→ **Job 1**
In the case excerpt, on what date did the Slivnitsa Prosecutor's Office terminate the criminal proceedings against the applicant?
→ **Job 2**
Write out the case excerpt word for word, starting at "14.  While in detention, the" and ending at "statements to the authorities.".
-- BEGIN Page excerpt --
9.  On 22 November 1999 the applicant was placed on the national most-wanted list.

10.  The applicant claimed, which the Government did not expressly challenge, that during this period he presented himself to the authorities and was charged with offences stemming from two other preliminary investigations which were being conducted against him at the time. In spite of being on the national most-wanted list, the authorities did not arrest him.

11.  In a decision of 30 May 2000 the Slivnitsa Prosecutor's Office suspended the criminal proceedings until the arrest of the applicant.

12.  The applicant claimed that after he found out that criminal proceedings for median bodily injury had been initiated against him he presented himself voluntarily at the Slivnitsa police station on 26 June 2000, accompanied by his attorney. He was detained immediately, separated from his attorney and, soon thereafter, transferred to the Slivnitsa Investigation detention facility. The fact that the applicant had presented himself to the police on his own accord was reflected in a police report of the same day. The applicant was not allowed further access to his attorney on that day.

13.  On the next day, 27 June 2000, the applicant was charged with median bodily injury.

14.  While in detention, the applicant was questioned on two occasions without his attorney, even though he requested her presence. He refused to give any statements to the authorities.

15.  On unspecified dates, two witnesses were questioned by the authorities of which the applicant was not informed.

16.  The preliminary investigation against the applicant was concluded on 16 May 2002. The resulting report of the investigator, which proposed that the criminal proceedings be discontinued due to insufficient evidence that the applicant was the perpetrator, was presented to the latter on 18 August 2002.

17.  On the next day, 19 August 2002, the Slivnitsa Prosecutor's Office terminated the criminal proceedings against the applicant on the grounds that the accusation was not proven (Article 237, § 1 (2) of the Code of Criminal Procedure).

B.  The applicant's appeals against his detention

1.  The first appeal

18.  The applicant filed an appeal against his detention on the day he was detained – 26 June 2000. He claimed that there was no risk that he would abscond because he lived together with his family at a known registered address and had voluntarily presented himself to the authorities. The applicant also challenged the lawfulness of the order for his arrest and detention, because it had been issued solely on the basis of the complaint of the victim and he had never been invited to present himself to the authorities for questioning.

19.  The applicant's appeal was examined on the next day, 27 June 2000. In a decision of the same day the Slivnitsa District Court dismissed the applicant's appeal on the basis that he had absconded and had been placed on the national most-wanted list as a result. From the minutes of the hearing it becomes apparent that there was some degree of confusion on the part of the parties as to whether the applicant had already been placed in pre-trial detention or was still being held in preliminary twenty-four hours police detention. The applicant claimed, which the Government did not expressly challenge, that the police report evidencing that he had presented himself voluntarily to the authorities on 26 June 2000 had not been presented for consideration by the court. In addition, he claimed that the examination of his appeal had been transferred to a new formation at the very last minute and that the presiding judge had previously ruled against him in a different set of criminal proceedings whereby he had imposed on him an administrative sanction.
-- END Page excerpt --
-- BEGIN Provided data --
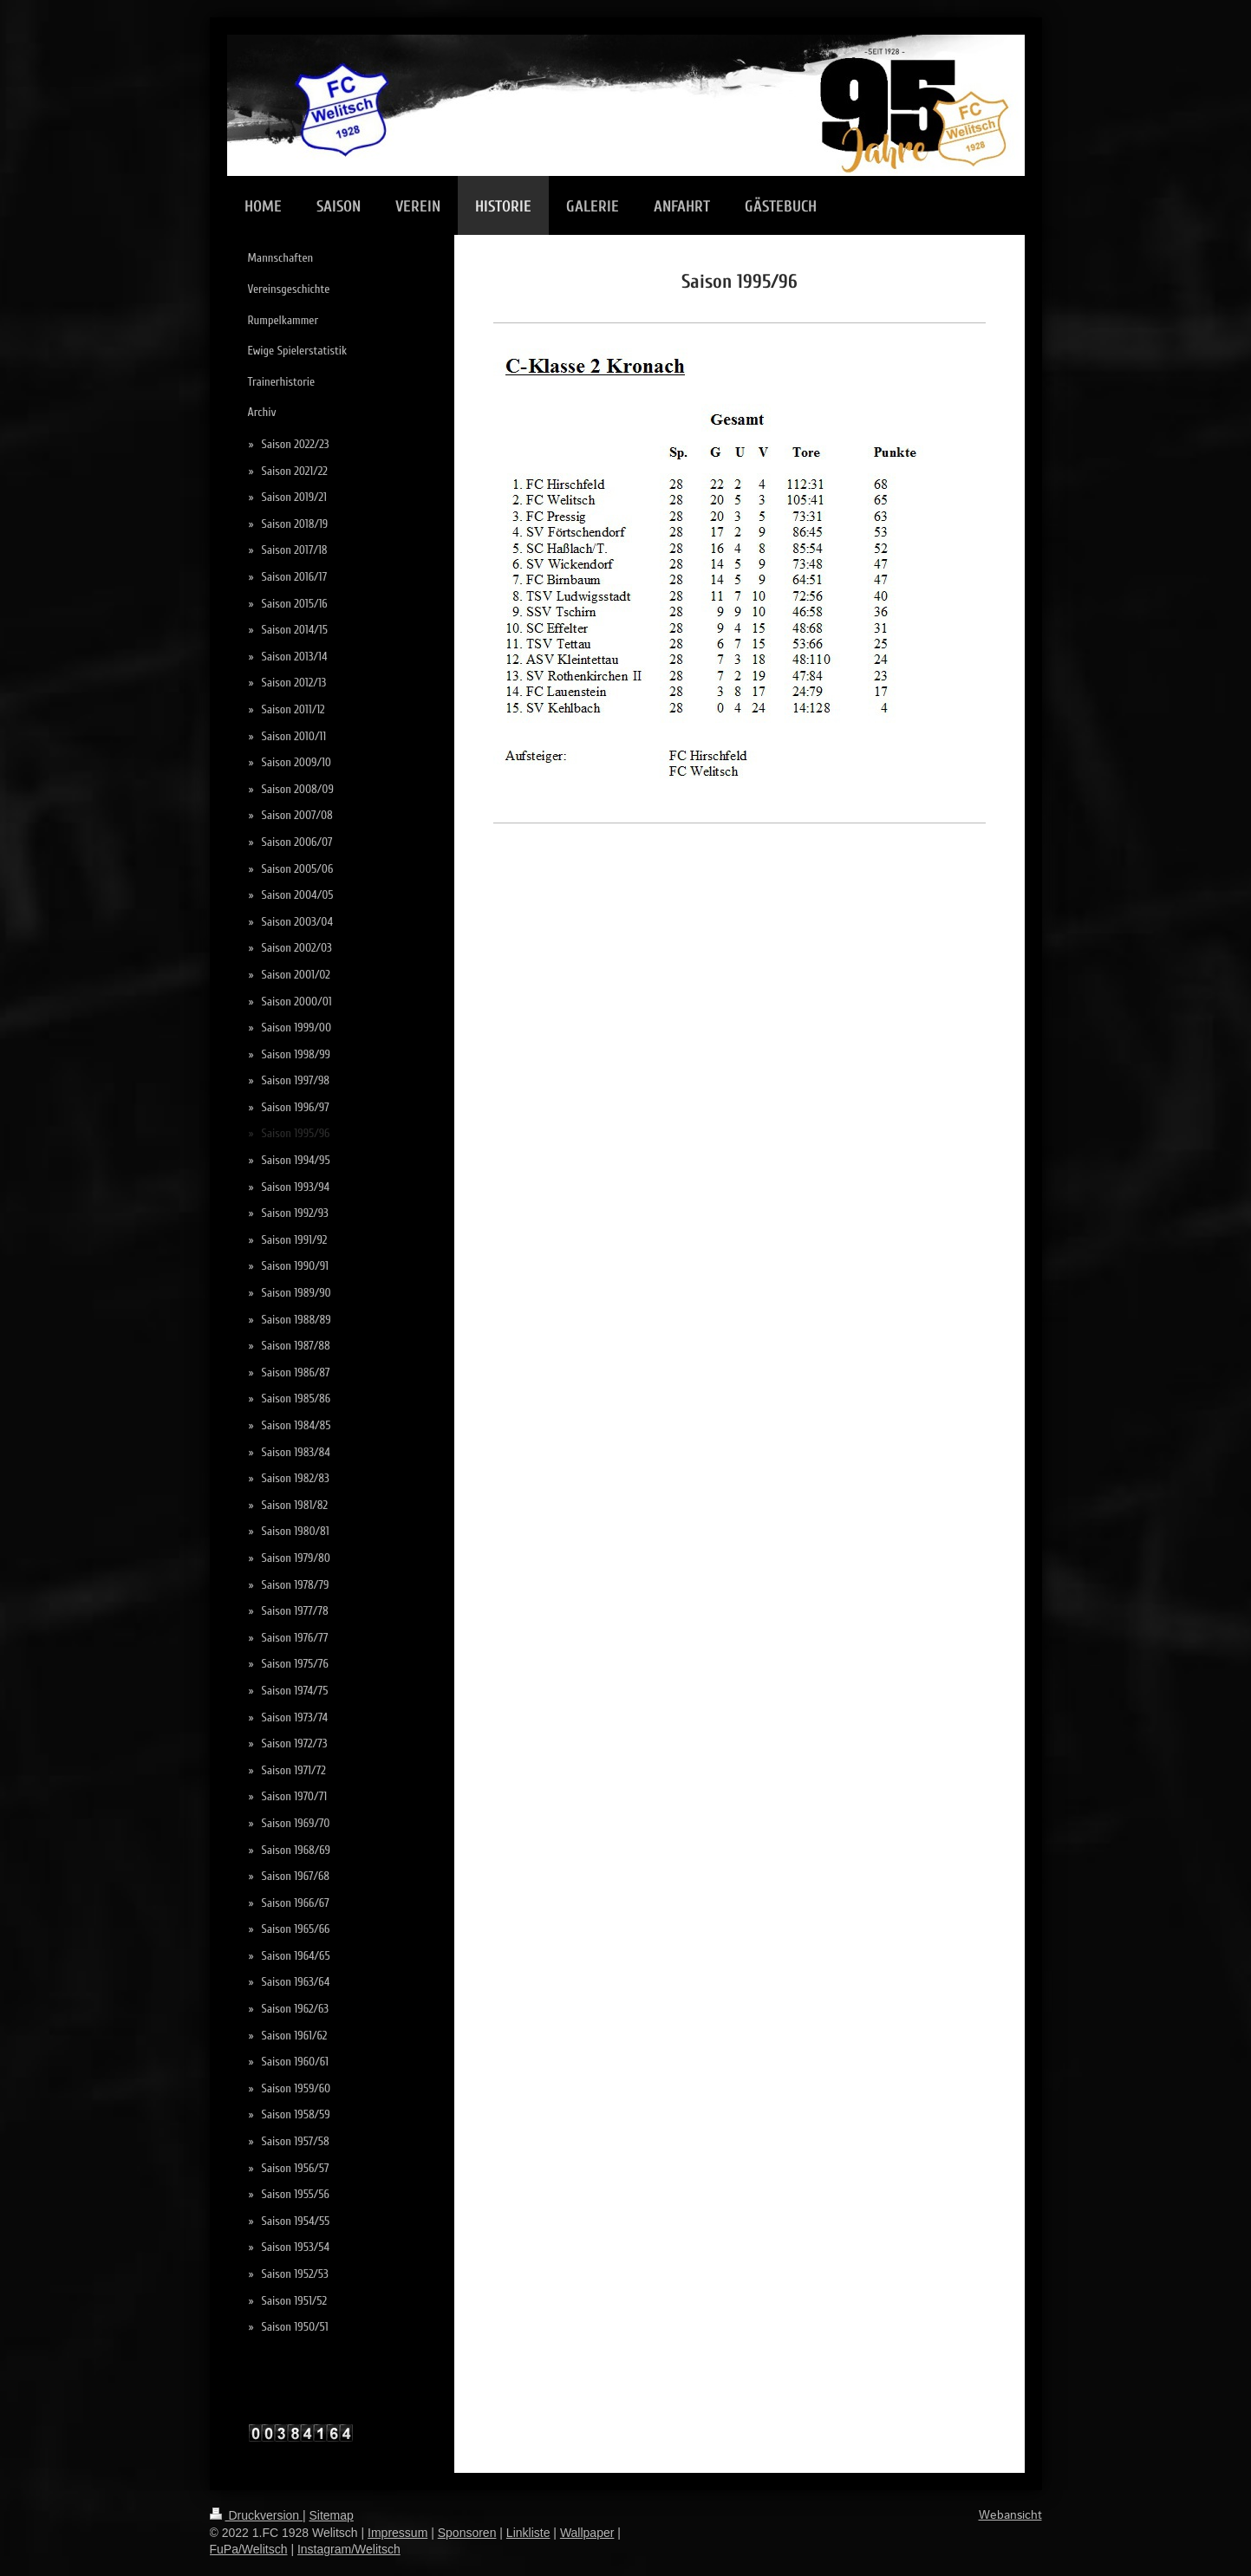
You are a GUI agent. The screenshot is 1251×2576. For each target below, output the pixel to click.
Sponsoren (467, 2533)
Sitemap (331, 2515)
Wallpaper (587, 2533)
-- END Provided data --
→ **Problem solution 1**
19 August 2002

→ **Problem solution 2**
14.  While in detention, the applicant was questioned on two occasions without his attorney, even though he requested her presence. He refused to give any statements to the authorities.